Retargeting is hot right now. Serving ads to consumers based on their previous Internet actions has proven to be a uniquely powerful form of online advertising. But if you’ve only heard the hype about retargeting, you may be surprised to learn some of the facts and figures. The Chango-Digiday Retargeting Barometer Q4 2013 sought out some of that hard data by asking almost 300 media buyers from a wide range of industries in the U.S., Canada and the U.K. about how they use retargeting. Let’s take a look at five key takeaways.
1. Retargeting Spending is Growing Faster Than You Think
In a similar survey conducted only two years ago, almost half of respondents said they were funding their retargeting campaigns with a new budget. By early 2013, the number had dropped to 17 percent. In the most recent Barometer, the number was all the way down to 8 percent. That’s a striking decline, and it’s even more striking when you recall that 20 percent of marketers now have a dedicated retargeting budget.
2. Retargeting Has Gone Mainstream
Sure, marketers now have retargeting budgets, but does that mean it’s now a core part of their campaigns? To get to the bottom of this question, the survey asked respondents to rate the claim that “retargeting is a standard practice” in their businesses. The marketers rated the claim at 3.98 on a scale for which 5.0 meant “strongly agree.”
3. FBX is Playing a Big Role in the Retargeting Revolution
Facebook’s answer to retargeting, the Facebook Exchange (FBX), only launched in September 2012. But it’s already emerged as an important player in the industry. Fifty-six percent of respondents to the survey listed FBX as one of the types of retargeting tactics that they use – up from 41 percent in the previous survey.

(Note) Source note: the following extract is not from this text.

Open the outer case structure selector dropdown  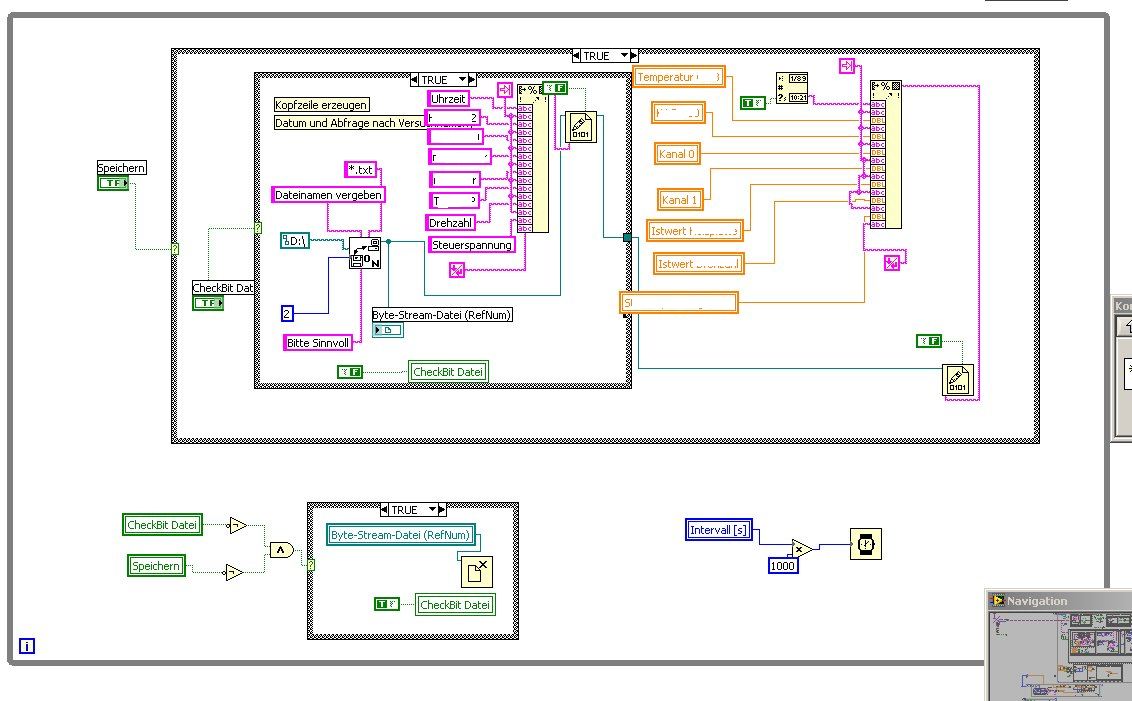coord(624,56)
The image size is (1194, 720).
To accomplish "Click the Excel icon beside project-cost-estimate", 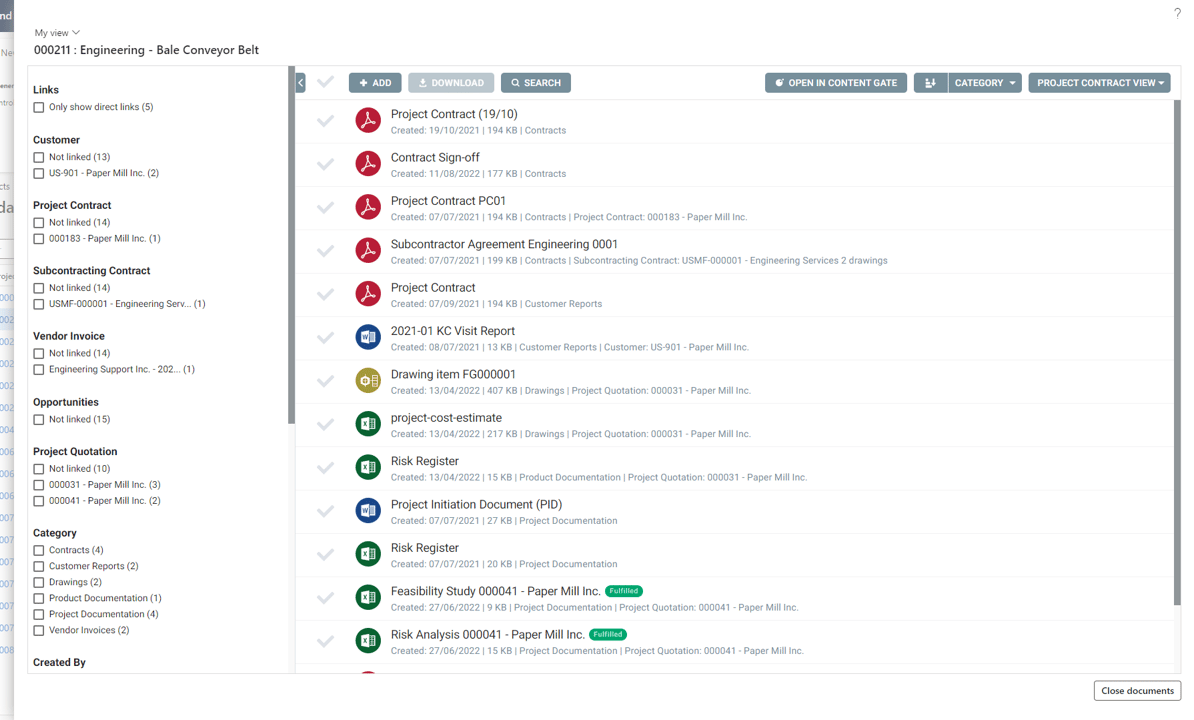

4. Retargeting is No Longer Monolithic
To better understand how marketers employ retargeting, the survey asked respondents to use the same five-point scale to rate another claim: “Retargeting has multiple facets. It is a lot more than a way to drive consumers back to a website.” The rating, 3.96, suggest that most marketers now appreciate that simple Site Retargeting is just the beginning of what retargeting has to offer.
5. Retargeting Isn’t Perfect
The retargeting world may have come a long way in just the last few years, but that doesn’t mean there’s no room left for progress. Integration, in particular, is creating challenges for some marketers. Nearly 30 percent of survey respondents cited a lack of integration with other marketing initiatives as a challenge in adopting retargeting. Other marketers revealed that they’re still searching for the best measurement and attribution models.